Ottoman senator and statesman

Mehmet Galip Bey (1854–1915) was an Ottoman statesman who served as a Senator of the Ottoman Empire from 1908 till his death in 1915.

Mehmet Galip Bey was born in Niğde in 1854. He is the son of Mehmet Said Efendi. He took lessons from private teachers. He learned Arabic, Persian and French. At the age of sixteen, he was appointed as assistant director of Muş tahrirat. He remained in this post for only one year. He resigned a year later and returned to Istanbul. He entered the Finance Letter Office. In 1873, he was appointed to the Directorate of Landscaping of the Süleymaniye Sanjak. While he was a letterman in the Danube Vilayet, he had to return to Istanbul due to the war. He was appointed as a member of the Bidayet Court in 1880. He served as a Member, Prosecutor, and Chief of the Bidayet Court in Konya, Istanbul, Thessaloniki, Adana, Baghdad, Sivas and Ankara. He worked as an Inspector of the Judiciary in Manastır, Kosovo. He became a member of the Committee of Union and Progress. He wrote poems under a pseudonym for the magazines Meşveret and Şûrâ-yı Ümmet, which were published in Paris, and Neyir-i Perakende, which was published in Manastır. After the re-declaration of the Constitutional Monarchy, he was appointed as a member of the Ottoman Senate on 27 December 1908. He held this role up until his death in 1915.
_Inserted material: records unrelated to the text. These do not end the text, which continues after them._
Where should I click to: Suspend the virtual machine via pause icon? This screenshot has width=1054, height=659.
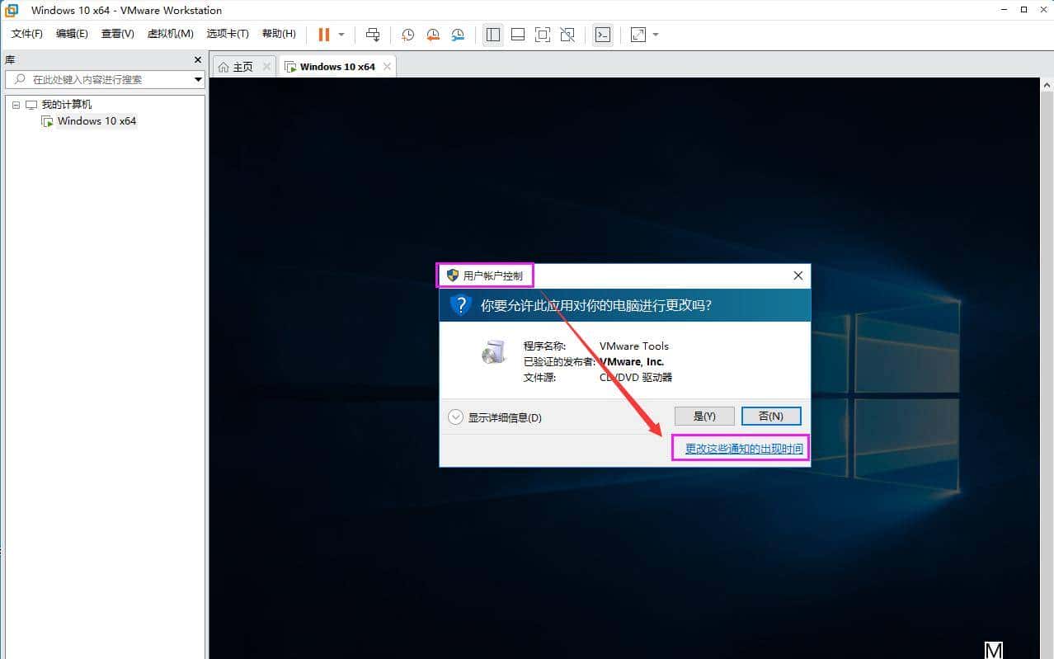[x=322, y=35]
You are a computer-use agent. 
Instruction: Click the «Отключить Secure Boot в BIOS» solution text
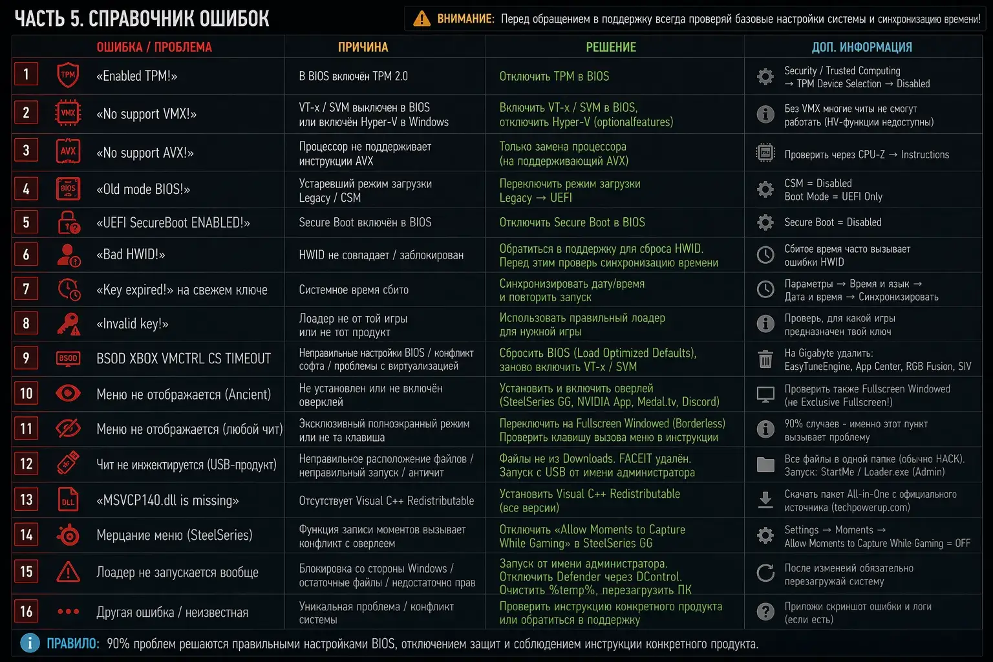click(x=572, y=222)
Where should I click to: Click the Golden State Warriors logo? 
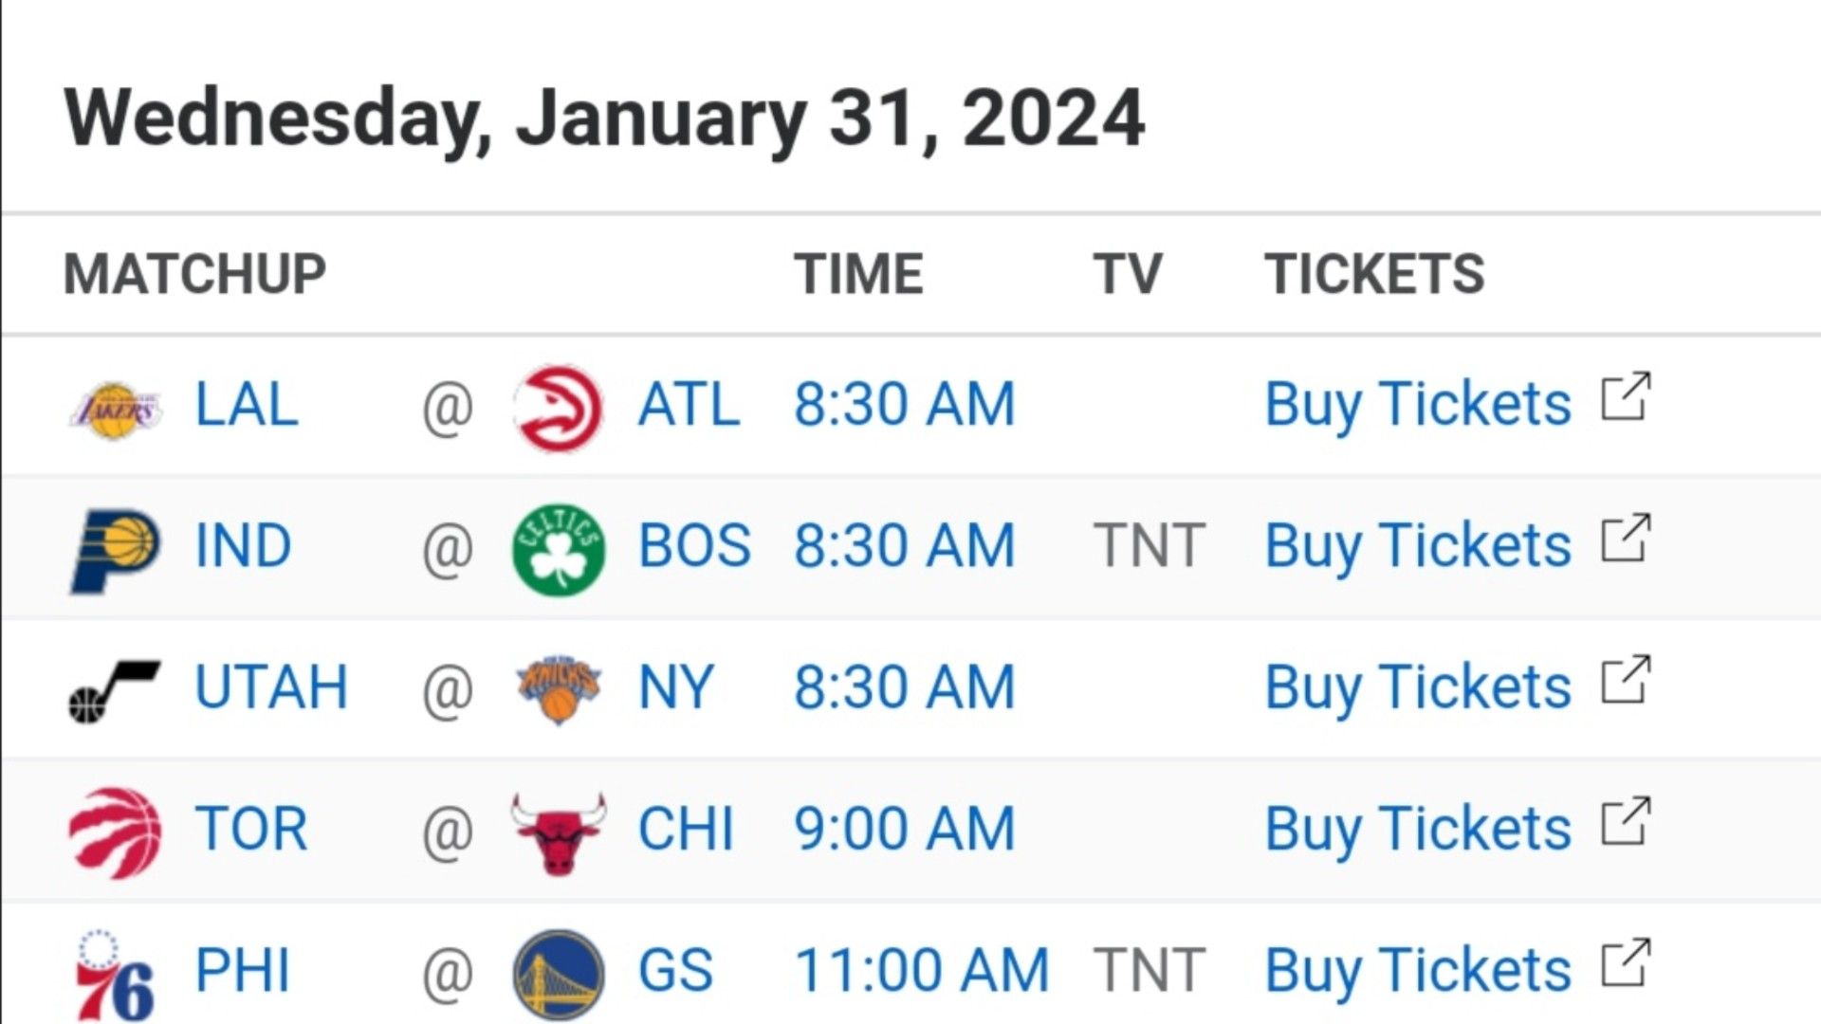(x=559, y=975)
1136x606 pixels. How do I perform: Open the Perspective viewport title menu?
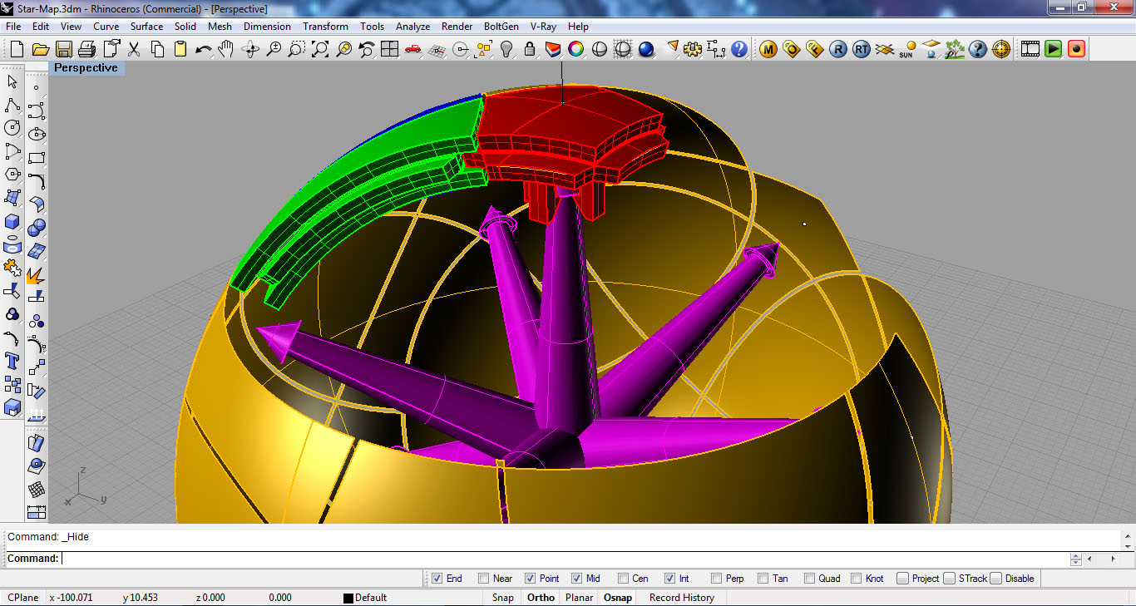86,68
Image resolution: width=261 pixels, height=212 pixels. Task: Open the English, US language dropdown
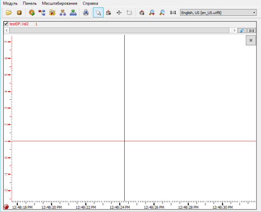click(x=218, y=13)
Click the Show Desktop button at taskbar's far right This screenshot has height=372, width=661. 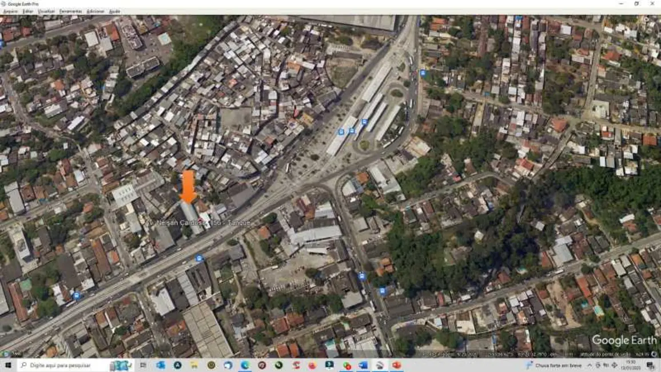pos(660,366)

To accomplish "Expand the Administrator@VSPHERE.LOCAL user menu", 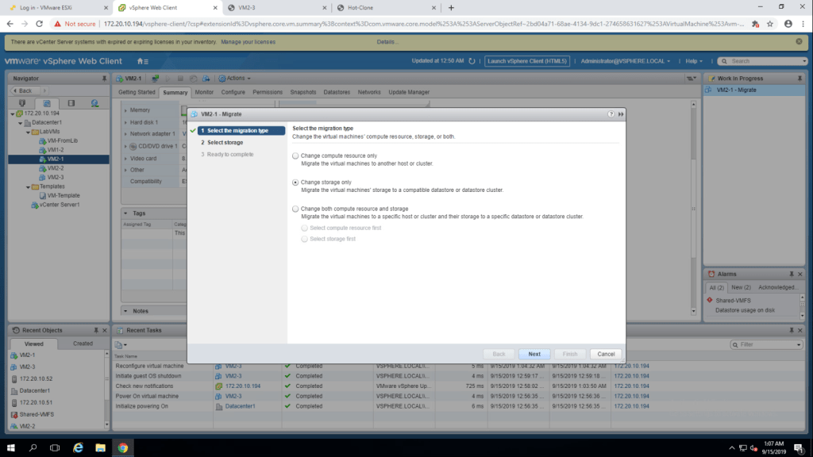I will tap(625, 61).
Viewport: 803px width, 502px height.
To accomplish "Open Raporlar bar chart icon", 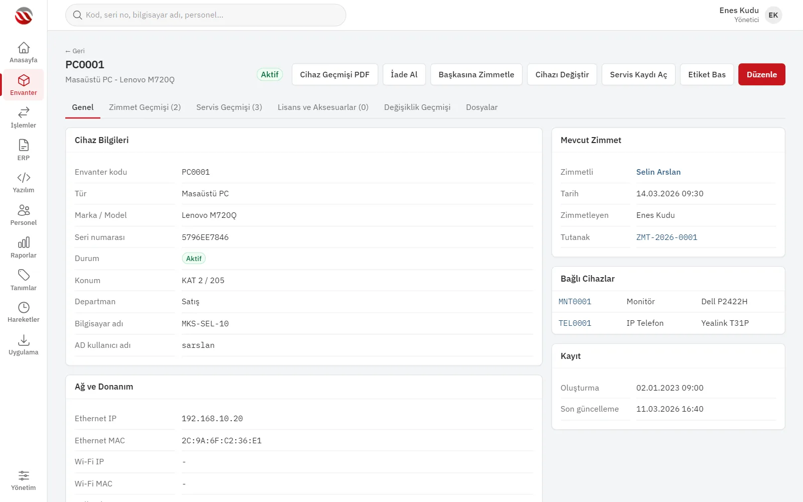I will [24, 242].
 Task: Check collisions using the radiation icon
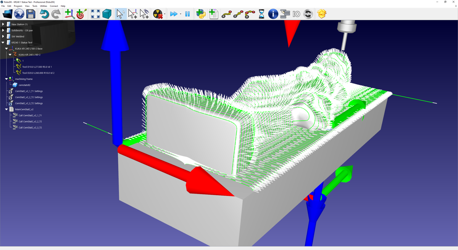158,14
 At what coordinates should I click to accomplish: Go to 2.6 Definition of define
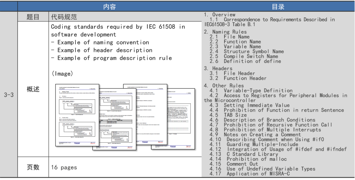(245, 61)
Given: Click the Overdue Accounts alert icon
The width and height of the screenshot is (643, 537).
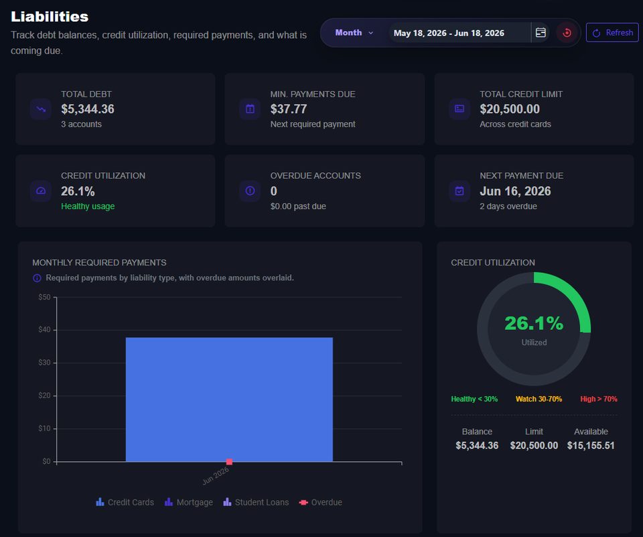Looking at the screenshot, I should (250, 191).

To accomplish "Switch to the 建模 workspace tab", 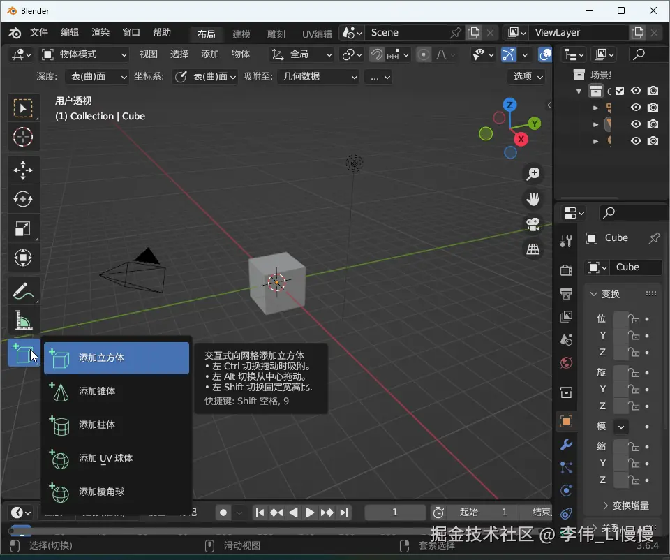I will [x=241, y=34].
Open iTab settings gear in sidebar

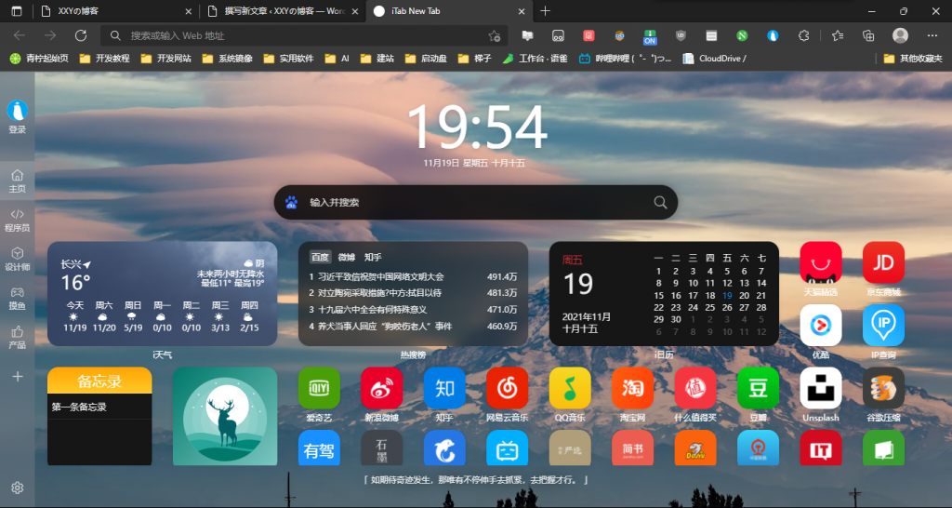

He had six children. His third child, diplomat Ahmet Naci, married British-born Olga Cynthia (whose name was changed to Nadide Kenter after she obtained Turkish citizenship). Yıldız Kenter and Müşfik Kenter were born from this marriage.

Galip Bey was admitted to the Macedonia Risorta lodge operating in Thessaloniki on 8 October 1908, and was a dedicated freemason.